**Work instructions**
From the line containing "1568x548 pixels. At" through the last line of the entries below, print each line exactly. Pictures stay out.

**Information shown**
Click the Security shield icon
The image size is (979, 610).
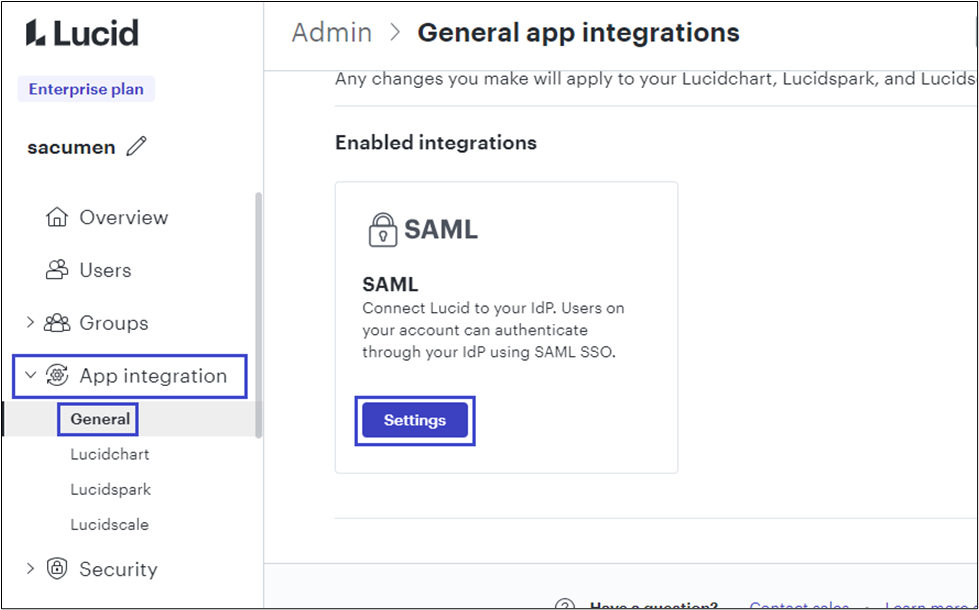(x=58, y=569)
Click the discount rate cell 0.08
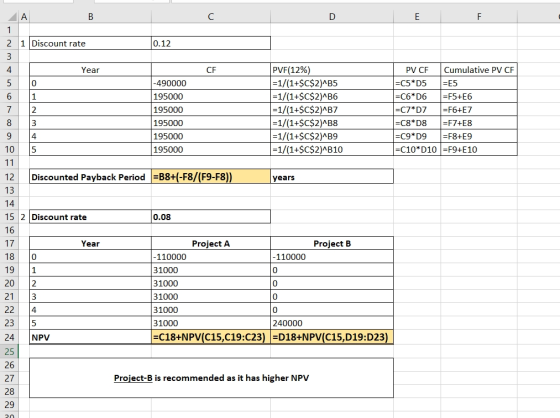Viewport: 560px width, 418px height. pyautogui.click(x=211, y=217)
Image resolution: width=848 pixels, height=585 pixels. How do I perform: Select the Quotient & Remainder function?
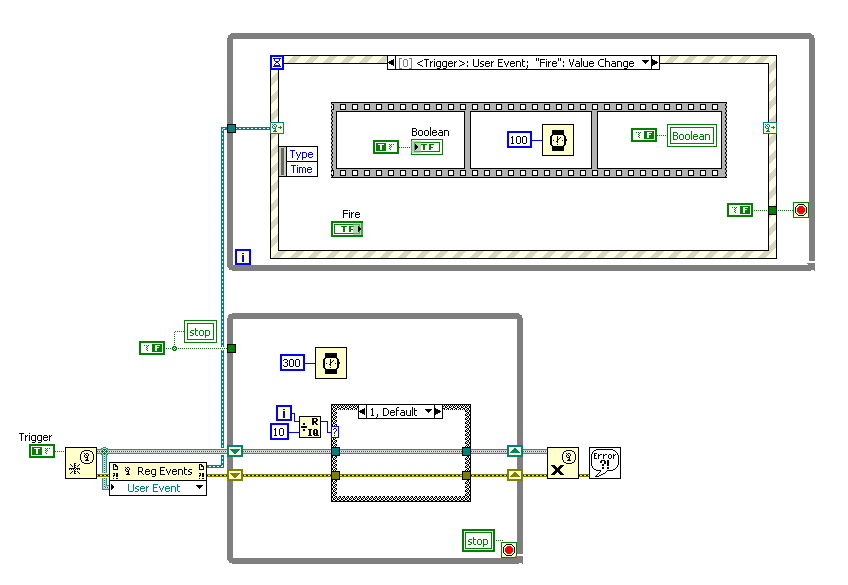pos(310,427)
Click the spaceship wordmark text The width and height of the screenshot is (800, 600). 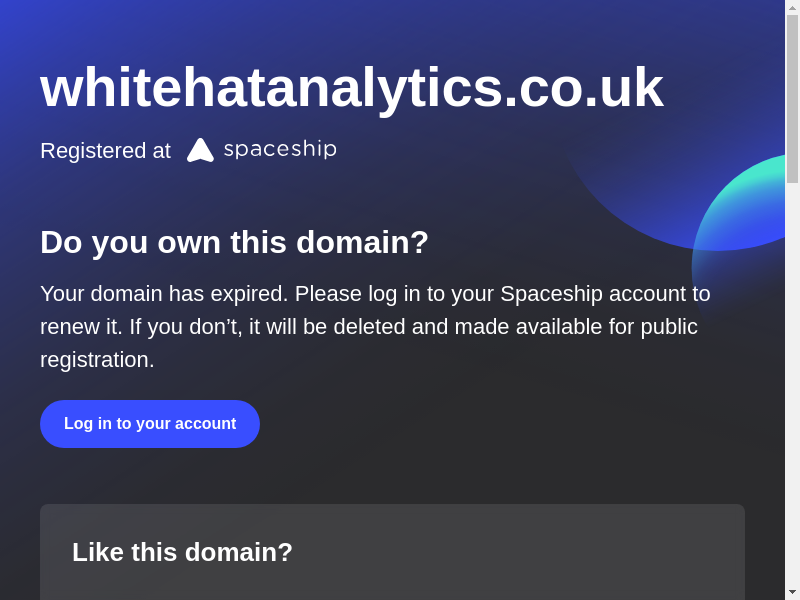(x=280, y=150)
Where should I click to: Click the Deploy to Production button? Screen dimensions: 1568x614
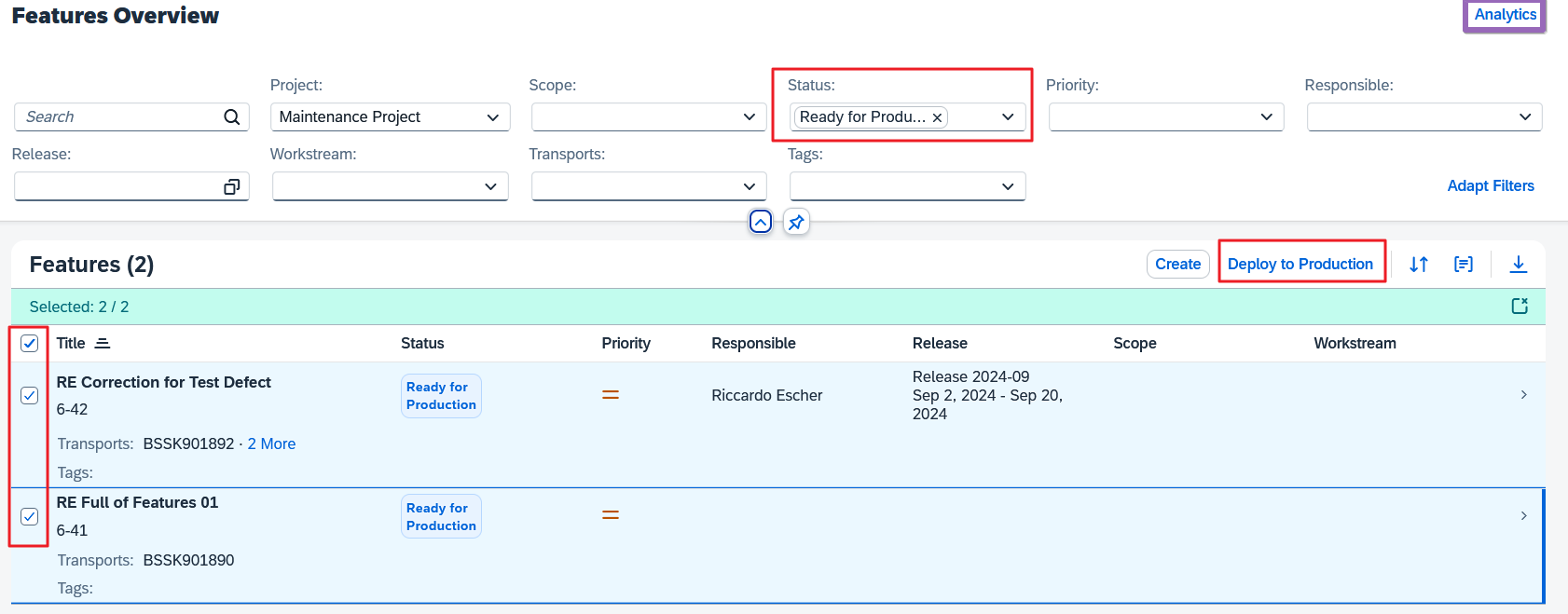click(1300, 265)
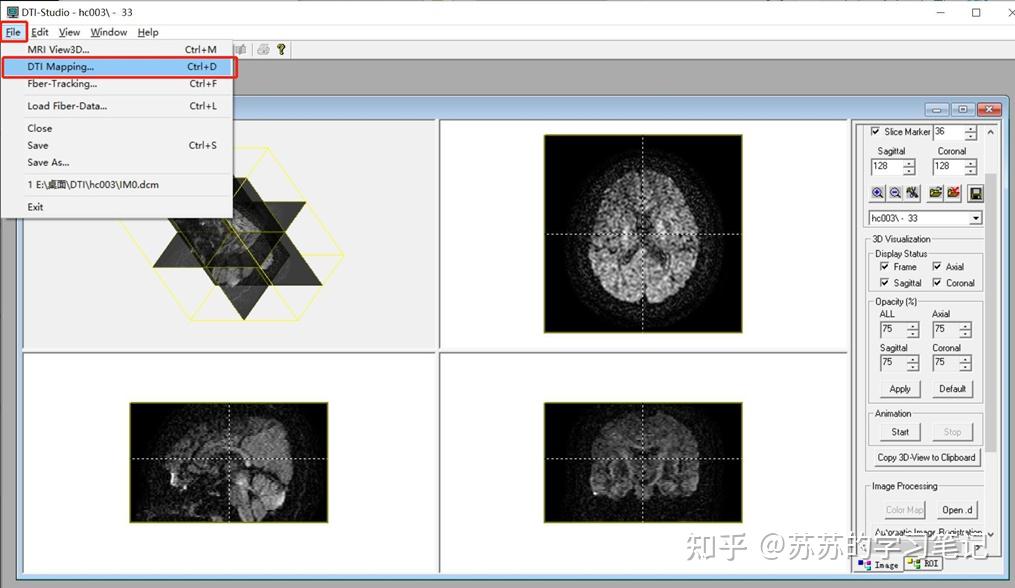The width and height of the screenshot is (1015, 588).
Task: Save the view using the diskette icon
Action: 975,193
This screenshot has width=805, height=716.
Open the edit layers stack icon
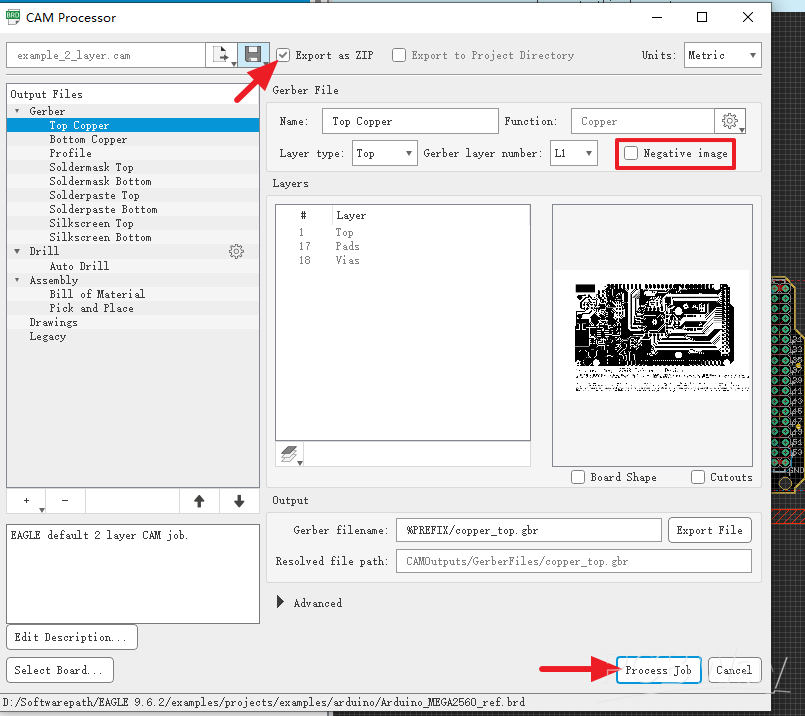(290, 455)
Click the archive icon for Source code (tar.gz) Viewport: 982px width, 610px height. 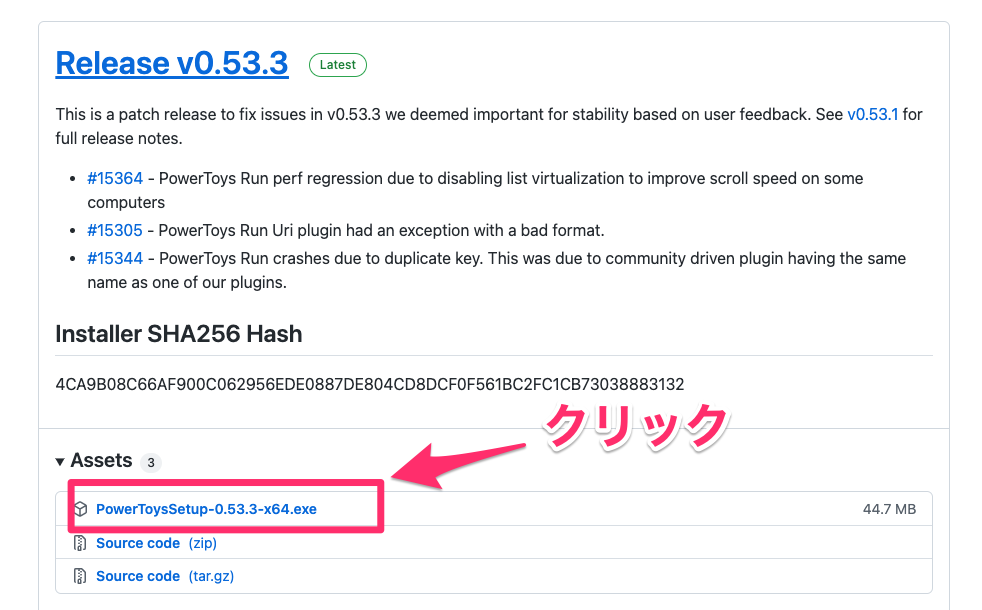click(x=81, y=576)
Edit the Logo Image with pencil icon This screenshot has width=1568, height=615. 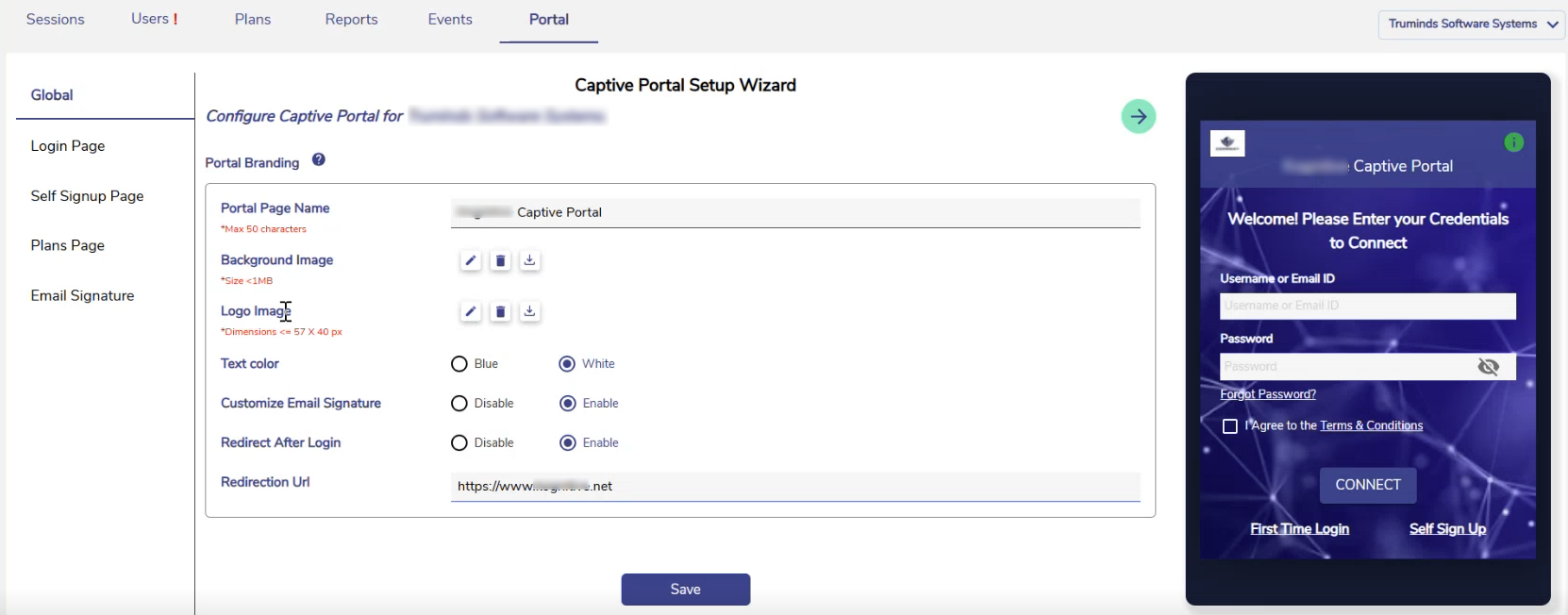pyautogui.click(x=471, y=312)
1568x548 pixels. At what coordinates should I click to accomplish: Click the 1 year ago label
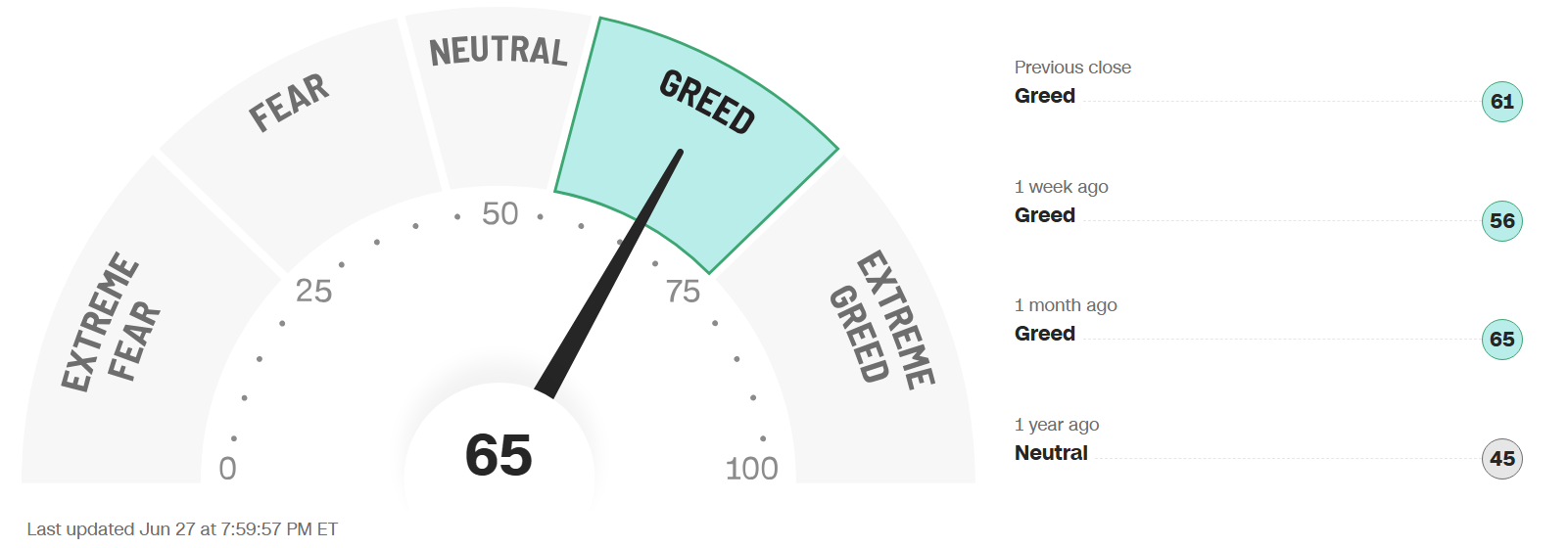point(1057,425)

**Exercise output**
1568x548 pixels. At what coordinates should I click to accomplish: Click the 1 year ago label
point(1057,425)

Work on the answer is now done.